▶ **SUPPLIED DATA**
● ● ● ● ●
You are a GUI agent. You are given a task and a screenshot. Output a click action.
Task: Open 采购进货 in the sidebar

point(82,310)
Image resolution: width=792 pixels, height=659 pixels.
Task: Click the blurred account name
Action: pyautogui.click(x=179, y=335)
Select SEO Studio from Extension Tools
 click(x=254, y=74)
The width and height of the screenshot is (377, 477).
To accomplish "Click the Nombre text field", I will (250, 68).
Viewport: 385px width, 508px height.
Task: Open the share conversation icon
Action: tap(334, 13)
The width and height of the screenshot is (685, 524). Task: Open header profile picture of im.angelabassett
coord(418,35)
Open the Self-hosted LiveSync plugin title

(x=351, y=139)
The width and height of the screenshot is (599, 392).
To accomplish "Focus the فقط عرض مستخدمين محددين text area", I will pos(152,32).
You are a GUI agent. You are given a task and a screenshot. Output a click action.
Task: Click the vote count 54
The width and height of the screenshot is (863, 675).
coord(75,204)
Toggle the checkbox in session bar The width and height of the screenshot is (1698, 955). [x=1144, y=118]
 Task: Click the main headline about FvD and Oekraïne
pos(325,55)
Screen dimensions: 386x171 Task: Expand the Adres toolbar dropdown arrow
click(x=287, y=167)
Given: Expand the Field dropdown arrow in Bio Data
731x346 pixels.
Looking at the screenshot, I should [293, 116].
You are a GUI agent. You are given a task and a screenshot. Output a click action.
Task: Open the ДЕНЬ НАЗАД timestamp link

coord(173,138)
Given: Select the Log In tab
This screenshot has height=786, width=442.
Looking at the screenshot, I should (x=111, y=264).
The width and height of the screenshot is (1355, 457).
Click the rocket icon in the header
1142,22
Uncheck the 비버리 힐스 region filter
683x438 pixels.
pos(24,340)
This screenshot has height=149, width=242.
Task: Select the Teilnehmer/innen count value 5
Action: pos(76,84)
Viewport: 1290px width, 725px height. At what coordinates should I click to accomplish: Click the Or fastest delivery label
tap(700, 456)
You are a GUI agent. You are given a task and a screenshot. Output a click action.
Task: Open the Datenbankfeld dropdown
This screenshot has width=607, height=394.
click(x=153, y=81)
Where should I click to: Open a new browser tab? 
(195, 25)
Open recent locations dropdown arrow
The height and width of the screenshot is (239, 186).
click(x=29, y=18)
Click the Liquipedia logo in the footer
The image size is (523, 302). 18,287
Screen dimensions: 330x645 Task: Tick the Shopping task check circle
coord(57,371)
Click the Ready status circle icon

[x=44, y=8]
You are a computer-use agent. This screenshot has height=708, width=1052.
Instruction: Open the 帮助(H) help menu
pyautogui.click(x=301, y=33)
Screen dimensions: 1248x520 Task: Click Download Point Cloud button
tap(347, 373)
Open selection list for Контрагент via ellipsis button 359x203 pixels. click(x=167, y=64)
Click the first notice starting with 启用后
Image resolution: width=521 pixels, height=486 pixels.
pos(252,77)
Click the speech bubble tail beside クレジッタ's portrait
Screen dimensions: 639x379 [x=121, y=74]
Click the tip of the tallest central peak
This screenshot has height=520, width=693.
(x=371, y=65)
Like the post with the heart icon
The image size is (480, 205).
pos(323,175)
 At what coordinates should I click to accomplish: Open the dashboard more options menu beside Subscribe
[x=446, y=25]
● ● ● ● ●
▶ **AIM OF THE EXERCISE**
Your task is to repeat the records exactly. Begin at their first line and stop after the line containing "The width and height of the screenshot is (377, 477).".

▶ **EXERCISE SOLUTION**
You are a GUI agent. You are given a task and a screenshot. Output a click action.
Task: Open 采购进货 in the sidebar

point(82,310)
Image resolution: width=792 pixels, height=659 pixels.
Task: Click the blurred account name
Action: pyautogui.click(x=179, y=335)
Select SEO Studio from Extension Tools
 click(x=254, y=74)
The width and height of the screenshot is (377, 477).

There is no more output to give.